“The dblp computer science bibliography provides open bibliographic information on major computer science journals and proceedings. Originally created at the University of Trier in 1993, dblp is now operated and further developed by Schloss Dagstuhl.” -DBLP website
Fortunately, the dblp website provided a way to download their database, unfortunately, the data was a 2.8GB XML file. As cool as the dblp team is, they provided a java “library” to parse the XML for data analysis. But, it was too slow for our analysis to be run in a reasonable amount of time.
To overcome this problem, I wrote a python script. to parse the XML and move the data into a Postgres. database, which once indexed would be faster by orders to query than the XML. Before starting the analysis, to test if all the data was parsed correctly. We ran queries for some citation data we already knew, and we found out a substantial amount of citations were missing. It had nearly all the publications available, but their citation data was missing, which was what this study was about. Later on, it was found that the XML did not have that data.

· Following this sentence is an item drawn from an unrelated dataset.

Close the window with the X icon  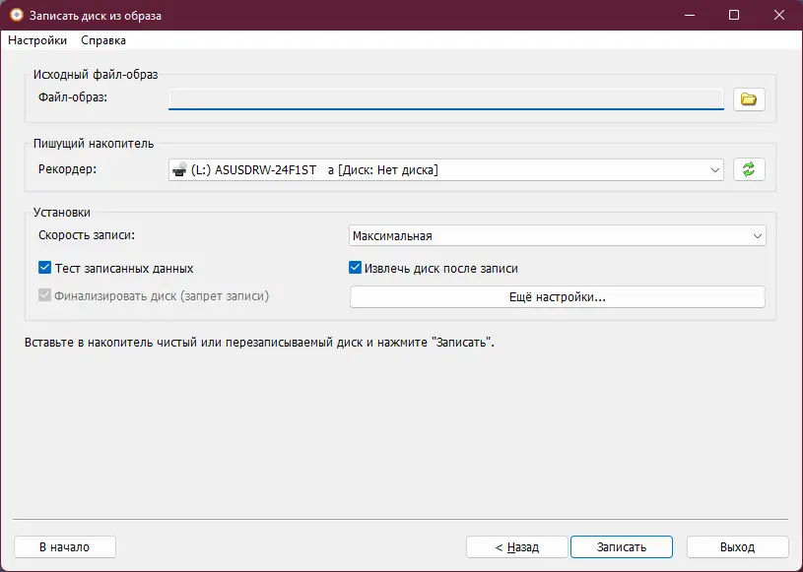pyautogui.click(x=778, y=16)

We set out to find other sources of data like Orcid., Scopus., unfortunately, they did not include the citation data we needed. Google Scholar. had the data but did not provide an API (between us, I tried scraping. Spoiler alert, that did not work), Microsoft Academic’s. API had time-based call restrictions, which if adhered to would cause the analysis to take an unreasonable amount of time.

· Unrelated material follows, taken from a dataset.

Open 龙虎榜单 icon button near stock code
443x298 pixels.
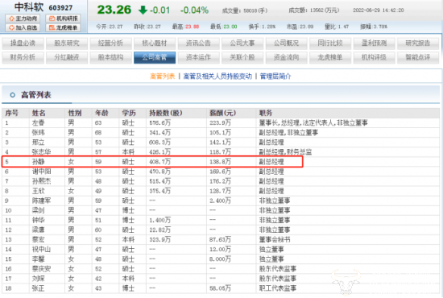[63, 27]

|Source||Why it didn't work?|
|DBLP||Lack of Citation Data|
|Orcid||Lack of Citation data for public|
|Scopus||Lack of Citation data|
|Google Scholar||No publicly available API|
|Microsoft Academic||API restrictions were too hard for the project|
Now onto the real conclusion, There were no freely available sources of citation data, which would allow a large scale analysis. This is unfortunate as self-citation is an unethical practice. Such an analysis would have led us to find correlations between the environment or other factors and increase in self-citation practices, further leading us to avoid creating an environment or atmosphere which promotes or enables self-citation.